HALT does not reduce to Consistent Guessing (CG).

Here is his proof (copied verbatim), which uses diagonalization:

We’ll build a language $L$ that’s a solution (i.e., refinement) of CG. On stage $i$ we’ll try to set finitely many bits of $L$ so as to ensure that the $i$th machine $M_i$ doesn’t solve HALT when given oracle access to $L$.

If this works, then we’re done! So assume for contradiction’s sake that we get stuck on some stage $i$. We’re going to use this premise to solve HALT — without an oracle. This absurdity will prove the result.

So — say we’re stuck at stage $i$, and we have some finite setting $L[i]$ to some of the bits of $L$, consistent with CG.

Let $L^*$ be $L[i]$ augmented with all of the bits ‘forced’ by CG: i.e., $L^*(M) = 0$ whenever $M$ halts with output $0$, and similarly for $1$. So, $L^*(M)$ still is undefined for all but finitely many of the machines $M$ that run forever.

Now, for each input $M$ to $M_i$, by our assumption we have that

$$ M_i^{L’}(M) = HALT(M) $$

whenever $L’$ is an extension of $L^*$. An application of König’s lemma tells us that for each $M$ there is a number $n = n(M)$ such that any extension of $L^*$ with arbitrary values up through input lengths $n$, causes $M_i(M)$ to output $HALT(M)$.
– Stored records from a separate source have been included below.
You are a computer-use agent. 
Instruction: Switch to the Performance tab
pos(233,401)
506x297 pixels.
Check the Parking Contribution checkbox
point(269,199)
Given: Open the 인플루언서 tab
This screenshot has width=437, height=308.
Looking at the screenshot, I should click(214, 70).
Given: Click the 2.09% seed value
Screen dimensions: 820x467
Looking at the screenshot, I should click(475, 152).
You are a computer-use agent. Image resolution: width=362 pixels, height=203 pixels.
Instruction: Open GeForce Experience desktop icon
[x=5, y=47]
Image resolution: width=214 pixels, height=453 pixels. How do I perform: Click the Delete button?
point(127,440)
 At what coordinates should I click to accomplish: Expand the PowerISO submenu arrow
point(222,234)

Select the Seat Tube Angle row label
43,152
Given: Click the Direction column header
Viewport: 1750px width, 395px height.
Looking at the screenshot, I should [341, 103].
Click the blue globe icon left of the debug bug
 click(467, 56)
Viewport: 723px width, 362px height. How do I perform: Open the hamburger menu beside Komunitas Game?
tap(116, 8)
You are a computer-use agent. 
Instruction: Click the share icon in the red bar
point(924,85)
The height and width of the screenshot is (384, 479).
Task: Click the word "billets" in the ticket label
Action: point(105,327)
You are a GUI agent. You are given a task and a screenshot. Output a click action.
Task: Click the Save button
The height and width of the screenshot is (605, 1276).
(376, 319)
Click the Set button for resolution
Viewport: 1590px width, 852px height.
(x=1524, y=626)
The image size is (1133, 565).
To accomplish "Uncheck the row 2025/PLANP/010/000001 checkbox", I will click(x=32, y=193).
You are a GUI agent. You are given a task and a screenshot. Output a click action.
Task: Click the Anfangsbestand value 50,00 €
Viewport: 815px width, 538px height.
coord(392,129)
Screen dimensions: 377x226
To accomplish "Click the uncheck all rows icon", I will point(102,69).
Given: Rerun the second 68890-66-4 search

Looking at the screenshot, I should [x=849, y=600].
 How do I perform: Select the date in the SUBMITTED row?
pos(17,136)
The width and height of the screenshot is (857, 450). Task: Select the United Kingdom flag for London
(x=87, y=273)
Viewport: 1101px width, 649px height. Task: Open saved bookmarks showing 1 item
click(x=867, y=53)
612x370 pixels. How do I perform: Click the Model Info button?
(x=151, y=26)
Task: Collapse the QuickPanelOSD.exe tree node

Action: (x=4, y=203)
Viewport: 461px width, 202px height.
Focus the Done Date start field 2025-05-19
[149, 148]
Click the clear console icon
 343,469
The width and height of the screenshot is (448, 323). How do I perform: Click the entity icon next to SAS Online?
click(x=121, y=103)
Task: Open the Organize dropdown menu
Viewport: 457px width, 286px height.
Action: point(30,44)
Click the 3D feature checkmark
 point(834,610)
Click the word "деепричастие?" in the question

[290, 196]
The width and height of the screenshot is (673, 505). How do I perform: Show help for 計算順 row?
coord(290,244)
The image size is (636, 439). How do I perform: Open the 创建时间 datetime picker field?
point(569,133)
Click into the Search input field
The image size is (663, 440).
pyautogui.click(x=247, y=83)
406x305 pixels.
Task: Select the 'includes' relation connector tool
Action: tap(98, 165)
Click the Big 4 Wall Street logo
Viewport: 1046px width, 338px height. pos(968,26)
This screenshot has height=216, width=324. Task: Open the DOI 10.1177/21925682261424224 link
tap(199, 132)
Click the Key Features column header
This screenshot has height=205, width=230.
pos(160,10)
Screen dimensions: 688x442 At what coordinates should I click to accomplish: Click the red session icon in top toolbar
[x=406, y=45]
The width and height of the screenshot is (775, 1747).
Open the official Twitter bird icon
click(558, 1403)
So, here’s how we can determine the value $HALT(M)$: we dovetail simulations of all Turing machines. On stage $j$ we simulate the first $j$ machines for $j$ steps each. Whenever a machine halts with output ($0$ or $1$), we extend our finite approximation of $L^*$. (This approximation begins with the finitely many values of $L[i]$, hard-coded into the algorithm). Let $L^*[j]$ be the finite approximation to $L^*$ on the $j$th stage.

On the second part of stage $j$, we simulate $M_i(M)$ on all extensions of $L^*[j]$ up to length $j$. That is, we take the values we have so far, and we try extending them in all possible ways. We then simulate $M_i(M)$ on all of these extensions as oracle, for $j$ steps each. If on all such simulations, the machine halts with some output $b$, without ever trying to access an undefined oracle bit, then we output “$HALT(M) = b$”.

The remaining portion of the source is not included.